◆ Short exercise
Answer these questions from the passage on warrants:
1. Which warrants carry the additional cashless exercise feature?
2. What is the per-share floor for that feature?
3. If common stock is issued below the current exercise price, what does the exercise price automatically drop to?

The Series A warrant and Series B warrants contain customary “cashless exercise” terms, pursuant to which holders of the warrants may choose to exercise the warrants (at a time when the warrants are otherwise exercisable according to their terms) without paying cash, by effectively submitting a greater number of warrants, rather than a smaller number of warrants plus cash, in exchange for shares. The Series B warrants (but not the Series A warrants) contain an additional cashless exercise feature, pursuant to which, during the period from five to fifteen months after the business combination, if the “Market Price” of Tempus Holdings common stock (defined as the average of the four lowest volume-weighted average prices of Tempus Holdings common stock for the preceding 10 trading days) is less than $4.00, the holder of such Series B warrant can exercise the Series B warrant to acquire a number of shares of Tempus Holdings common stock or Tempus Holdings Preferred Stock equal to (depending on the Market Price) up to 122.2% of the number of shares of Tempus Holdings common stock acquired in the business combination, with the lower the Market Price, the more shares being available for acquisition by the Series B warrant holder (subject to a floor of $1.80 per share).

 

The Series A warrants and Series B warrants also include “full ratchet” anti-dilution protection provisions, which provide that if any shares of Tempus Holdings common stock are issued at a price less than then current exercise price of the Series A warrants or Series B warrants, as applicable, or if any warrants, options or other securities with the right to acquire or that are convertible into or exchangeable for shares of Tempus Holdings common stock are issued with an exercise price less than the then current exercise price of the Series A warrants or Series B warrants, as applicable, then the exercise price of the Series A warrants or Series B warrants, as applicable, will automatically be reduced to the issuance price of such new shares of Tempus Holdings common stock or the exercise price of such warrants, options or other securities with the right to acquire or that are convertible into or exchangeable for shares of Tempus Holdings common stock. These anti-dilution provisions do not apply in the case of an issuance by Tempus Holdings of “Excluded Securities”, including certain option and other equity incentive awards to directors and officers, and securities issued pursuant to acquisitions or strategic transactions approved by a majority of the disinterested directors of Tempus Holdings, but shall not include a transaction in which Tempus Holdings is issuing securities primarily for the purpose of raising capital or to an entity whose primary business is investing in securities.

◆ Excerpted records
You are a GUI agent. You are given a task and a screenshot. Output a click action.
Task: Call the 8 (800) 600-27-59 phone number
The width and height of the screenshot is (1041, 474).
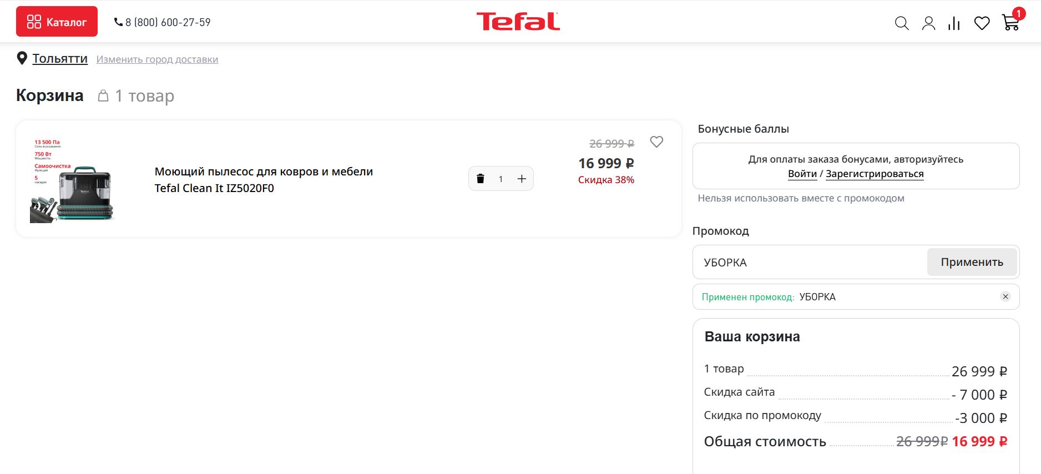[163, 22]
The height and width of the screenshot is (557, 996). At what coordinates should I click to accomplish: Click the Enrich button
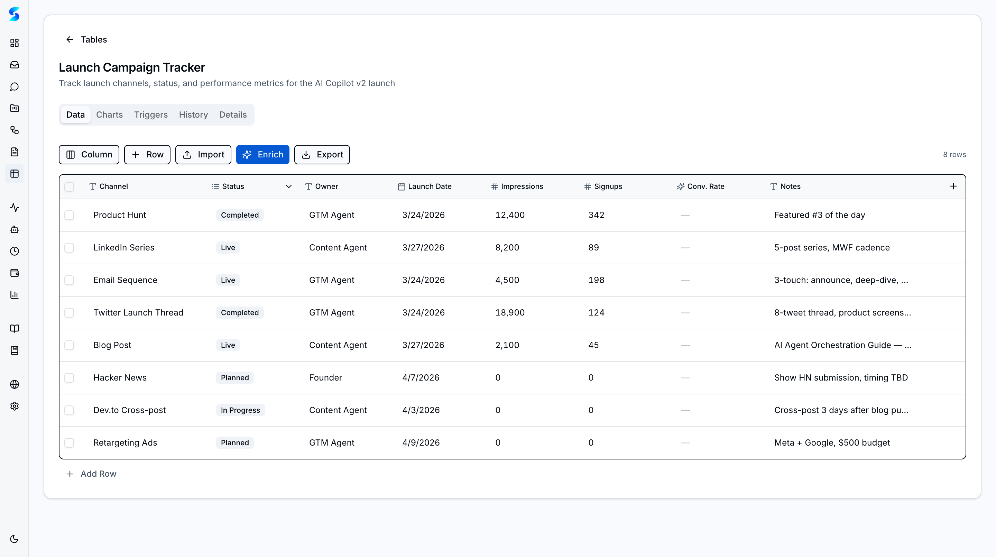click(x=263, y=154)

◆ Exercise response
1. The Series B warrants
2. $1.80 per share
3. The issuance price of the new shares of Tempus Holdings common stock